- **Directives**:
A - Check the statements (i), (ii) and (iii) against the page excerpt. Answer yes or no for each, and quote the exact words of the excerpt that settle it.
(i) The GAO report covers budget requests for fiscal years 2003 to 2006.
(ii) The GAO report directly says that veterans would be denied necessary healthcare.
(iii) The GAO found that the "management efficiencies" were carried out.
B - Take the part of the listing that opens with its first line and closes with the line containing "coord(62,845)". Write out only those lines, requests included, and shift every coordinate in the answers up by 66. Leave the pictures out.

- **Page excerpt**:

□ □ □ □ □ □ □

Now, we have an answer. And, the veterans were right. The VA's healthcare budget didn't make sense because VA officials, for at least the last four years, have been cooking the books.

In simple form it worked like this:
1. VA officials knew they needed a certain amount of funding to provide adequate healthcare for veterans.
2. VA officials knew that the President had already set a dollar amount for VA healthcare that was much lower than the VA needed.
3. So, VA officials cooked the books to lower their budget requests while making it look like they had adequate funding.

After a lengthy audit of the VA's books, the Government Accountability Office (GAO) has released a report showing that VA officials bowed to political pressure from the President and lowered their budget requests for fiscal years 2003 to 2006.

What's interesting, and damning, about this GAO report is that VA officials knew in advance the amount of money the President was willing to put into the VA healthcare budget and lowered their request for funding to coincide with that amount.

VA officials did this by including projected "management efficiencies" in their healthcare budget requests. These were savings that the VA officials claimed they could possibly make at some point in the budget year. Except, the GAO report found that the "efficiencies" never happened because there were few, if any, programs in place to implement the "efficiencies."

In other words, the political appointees who run the VA cooked the books. They faked it with Enron-style accounting practices. Although never directly-mentioned in the GAO report, VA officials knew their budget sham would deny necessary healthcare to veterans.

From the GAO report: "VA officials told us that the management efficiency savings assumed in these requests were savings goals used to reduce requests for a higher level of annual appropriations in order to fill the gap between the cost associated with VA's projected demand for health care services and the amount the President was willing to request." And: --VA did not provide another explanation and was unable to provide us with any support for the methodology used to develop its management efficiency savings goals."

The GAO report uses terms like "misleading," "lacked a methodology," "lacks adequate support" and "does not have a reliable basis" when describing the VA's budget manipulations. Some veterans, realizing the seriousness of the report, are using the term "fraud."

□ □ □ □ □ □ □

- **Listed records**:
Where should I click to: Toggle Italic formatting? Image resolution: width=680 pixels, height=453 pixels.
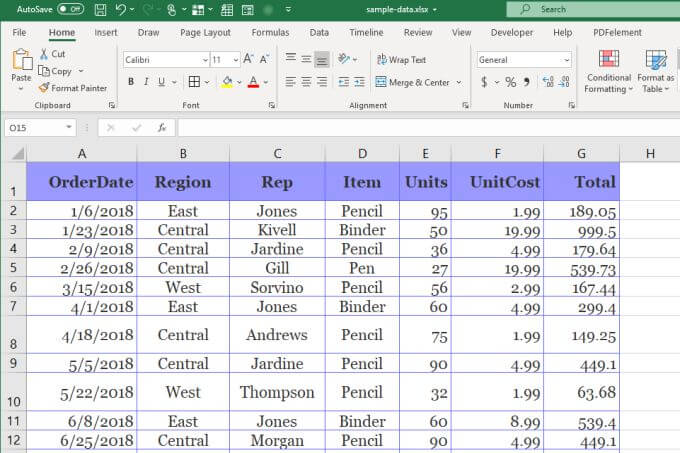146,82
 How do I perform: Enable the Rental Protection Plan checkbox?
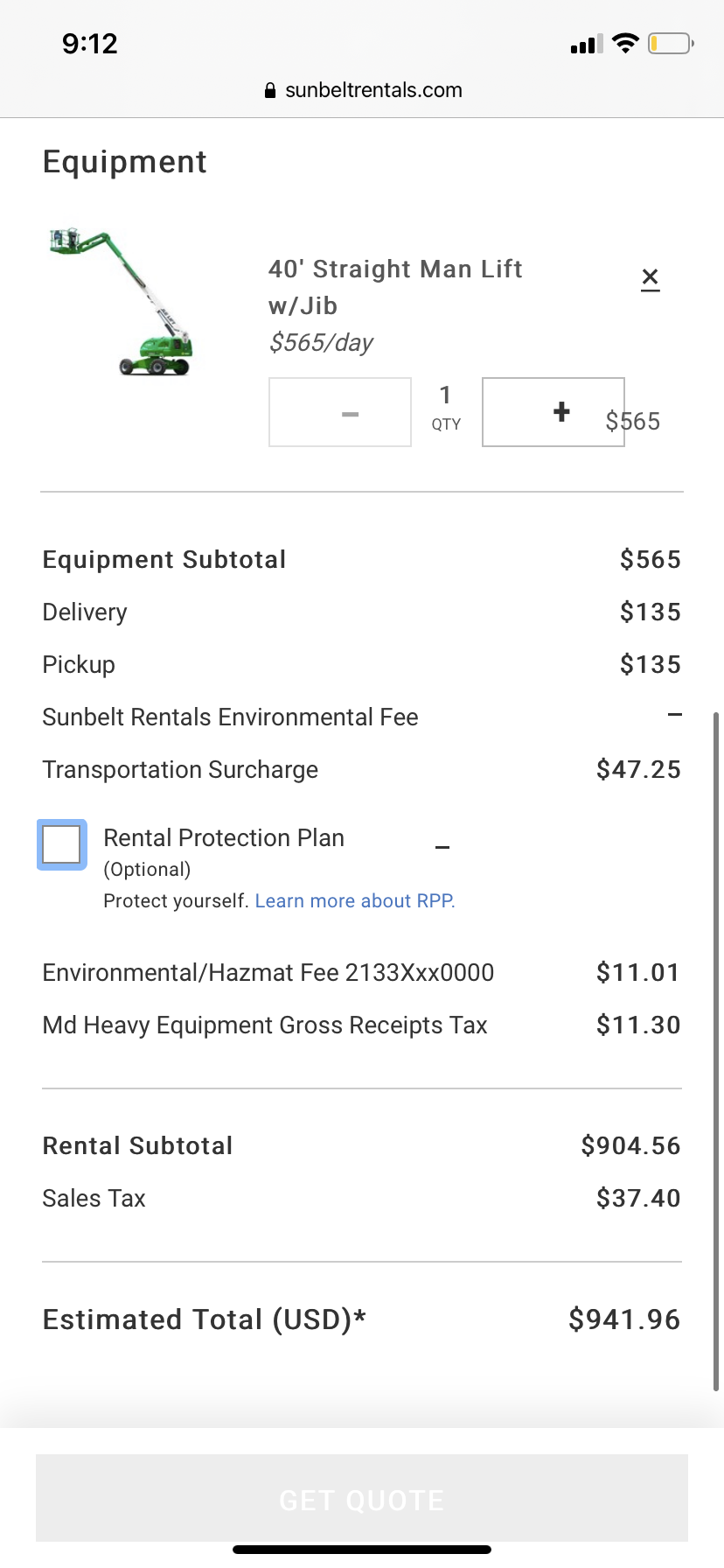coord(62,845)
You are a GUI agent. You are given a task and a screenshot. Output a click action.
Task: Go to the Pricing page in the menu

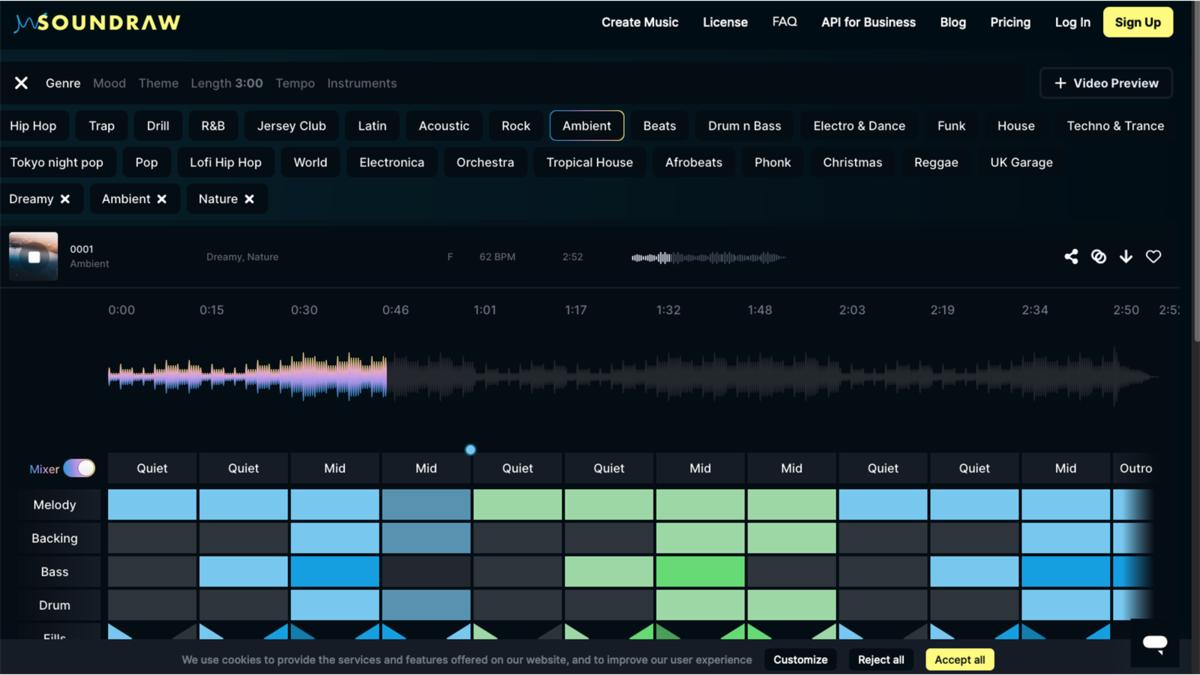(1010, 22)
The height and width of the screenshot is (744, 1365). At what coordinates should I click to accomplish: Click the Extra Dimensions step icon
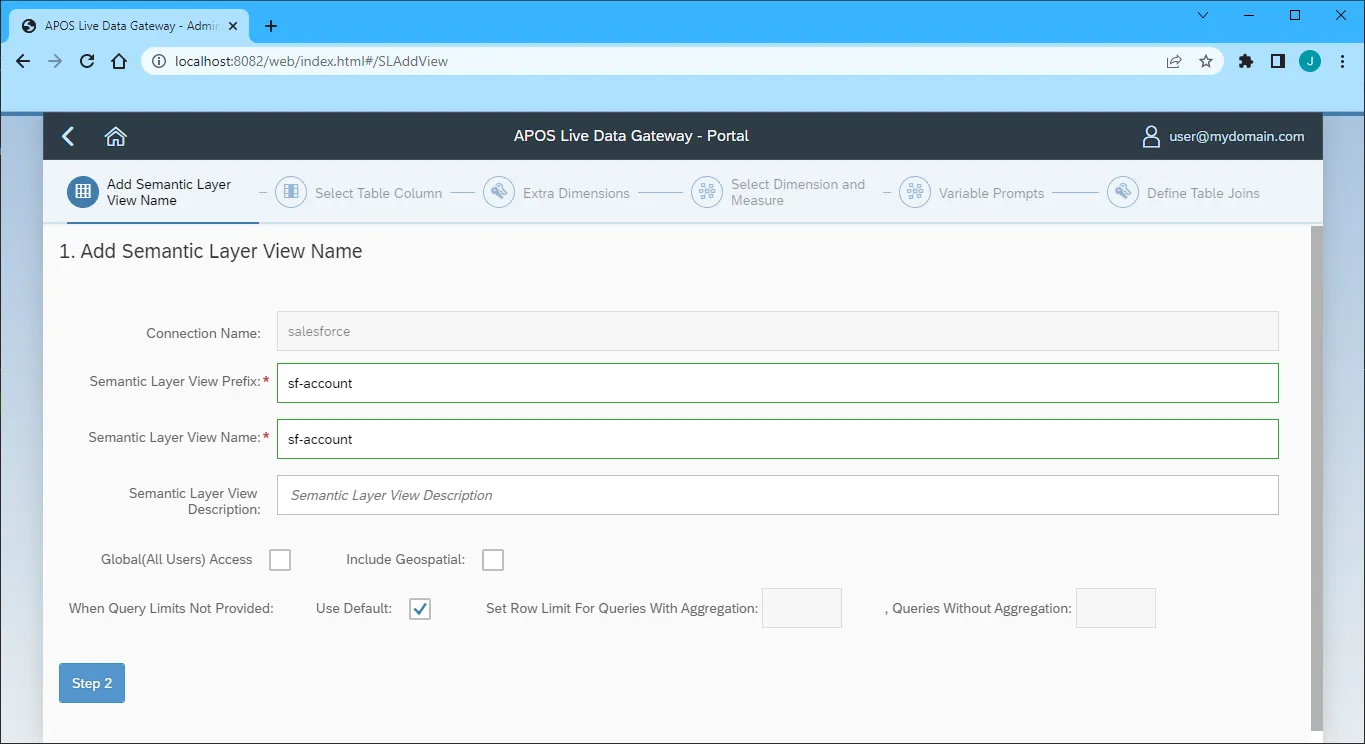pos(499,192)
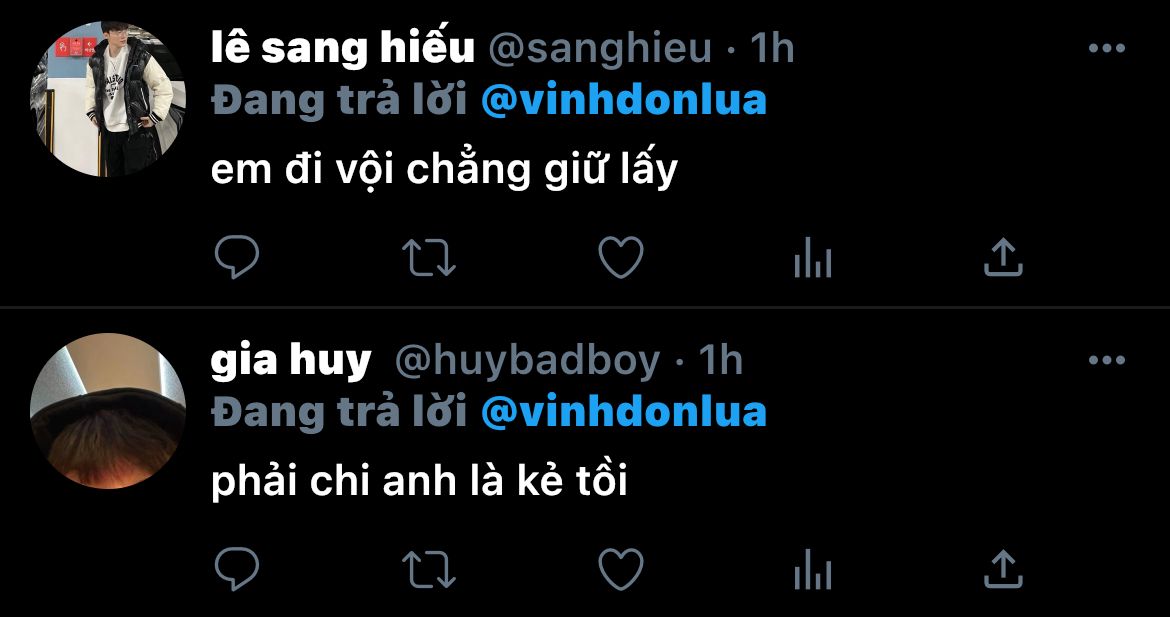Open more options for lê sang hiếu's tweet

point(1107,48)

□ □ □ □ □ □ □

- **In response**:
A -
(i) Yes: "lowered their budget requests for fiscal years 2003 to 2006."
(ii) No: "Although never directly-mentioned in the GAO report"
(iii) No: "the GAO report found that the "efficiencies" never happened"

B -
Where should I click to: Toggle Italic formatting? Image resolution: width=680 pixels, height=453 pixels.
212,148
 How do I perform: Enable the Rental Protection Plan checkbox?
coord(128,911)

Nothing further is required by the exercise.